→ **Extrait source**:

━━━━━━━━

« Fais comme l’oiseau », disait Michel Fugain dans la chanson. Un mantra que pourrait bien reprendre les étudiants chinois adeptes du « dang niao ». Lasse de travailler sans répit et sans garantie, la jeunesse chinoise a trouvé une nouvelle façon de se révolter : imiter les oiseaux.
En Chine, le « dang niao » s’empare des étudiants épuisés par une injonction au travail acharné. Pour échapper à la pression sociale autour de la poursuite effrénée de la réussite professionnelle, ils et elles se prennent pour des oiseaux.
Douyin, le TikTok chinois, est inondé de vidéos d’étudiants accrochés aux barreaux de leurs lits, comme des oiseaux sur une branche, et vêtus de t-shirt oversize cachant leurs jambes. En légende, des messages tels que : « Finies les études, je veux être un oiseau ! »
« Les oiseaux peuvent voler librement et sans but dans le ciel », a déclaré Wang Weihan, 20 ans, un étudiant en finance à Shanghai qui a fait semblant d’être un oiseau dans sa chambre d’étudiant. Il a déclaré que ce phénomène des réseaux sociaux exprime « le désir inné de liberté de chaque personne ».
Mais il ne s’agit pas seulement d’une tendance amusante : les étudiants chinois se sentent en cage. Ces « oiseaux » dénoncent par leurs chants les conditions de travail abusives dans une économie chinoise en déclin après la pandémie.

━━━━━━━━

→ **Données fournies**:
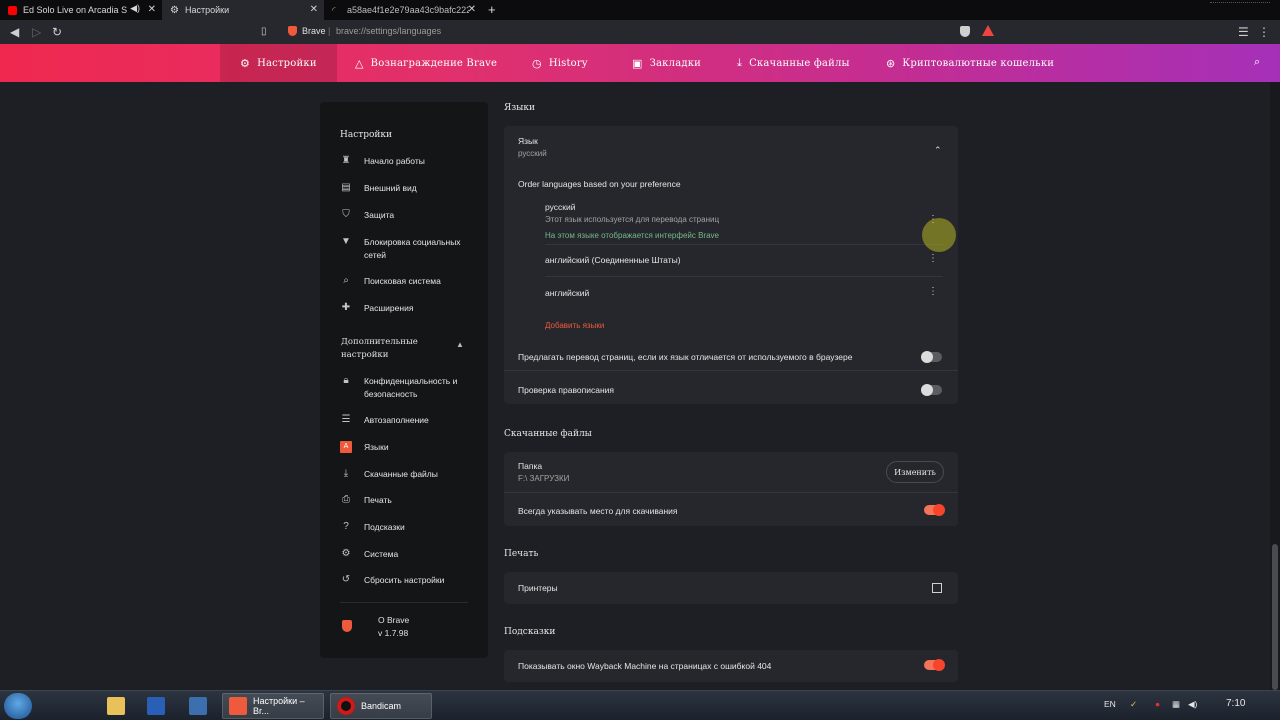 Image resolution: width=1280 pixels, height=720 pixels. What do you see at coordinates (1176, 704) in the screenshot?
I see `network-icon: ▦` at bounding box center [1176, 704].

━━━━━━━━

→ **Tâche à réaliser**: Recopiez mot pour mot le passage de l’extrait sur le « dang niao » qui va de « Douyin, le TikTok » jusqu’à « après la pandémie. » inclus.

→ **Problème résolu**:
Douyin, le TikTok chinois, est inondé de vidéos d’étudiants accrochés aux barreaux de leurs lits, comme des oiseaux sur une branche, et vêtus de t-shirt oversize cachant leurs jambes. En légende, des messages tels que : « Finies les études, je veux être un oiseau ! »
« Les oiseaux peuvent voler librement et sans but dans le ciel », a déclaré Wang Weihan, 20 ans, un étudiant en finance à Shanghai qui a fait semblant d’être un oiseau dans sa chambre d’étudiant. Il a déclaré que ce phénomène des réseaux sociaux exprime « le désir inné de liberté de chaque personne ».
Mais il ne s’agit pas seulement d’une tendance amusante : les étudiants chinois se sentent en cage. Ces « oiseaux » dénoncent par leurs chants les conditions de travail abusives dans une économie chinoise en déclin après la pandémie.